For the past month, I’ve programmed in nothing but Matlab. Kinda sad, because I don’t even care for Matlab. I prefer Python.
I was going through a store called Tuesday Morning to look at the stuff for sale. It’s a bit of a junk store. They had a DVD for sale containing every Fantastic Four comic book on PDF from 1961 to 2004 for only $15. Being a comic fan, I had to get it.
Each issue is scanned into PDF format. Each 2 pages of the paper issue is combined into 1 page of the PDF. I didn’t like this, so I decided to write a Python script to cut each page of the PDF down the middle into two pages and stitch the document back together. This means that 1 page of a comic book equals 1 page of PDF.
I use is the handy pyPdf library. It’s doing all of the magic in this script. To execute this script:
$ python splitPages.py InputDocument.pdf OutputDocument.pdf
(Since the comics are intellectual property owned by Marvel, I’m going to not post screen shots.)

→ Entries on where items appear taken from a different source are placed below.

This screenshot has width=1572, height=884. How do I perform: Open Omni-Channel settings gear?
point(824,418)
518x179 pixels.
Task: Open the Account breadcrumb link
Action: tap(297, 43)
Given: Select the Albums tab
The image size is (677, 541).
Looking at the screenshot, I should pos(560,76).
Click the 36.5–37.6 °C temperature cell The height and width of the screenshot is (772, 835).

from pyPdf import PdfFileWriter, PdfFileReader
import sys
print "Reading", sys.argv[1]
output = PdfFileWriter()
left = PdfFileReader(file(sys.argv[1], "rb"))
right = PdfFileReader(file(sys.argv[1], "rb"))
left.decrypt('')
right.decrypt('')
pages = left.getNumPages()
for i in range(0, pages):
# Grab the left page
p = left.getPage(i)
p.mediaBox.upperRight = (
p.mediaBox.getUpperRight_x() / 2,
p.mediaBox.getUpperRight_y()
)
output.addPage(p)
# Grab the right page
p = right.getPage(i)
p.mediaBox.upperLeft = (
p.mediaBox.getUpperRight_x() / 2,
p.mediaBox.getUpperRight_y()
)
output.addPage(p)
print "Writing", sys.argv[2]
outputStream = file(sys.argv[2], "wb")
output.write(outputStream)
outputStream.close()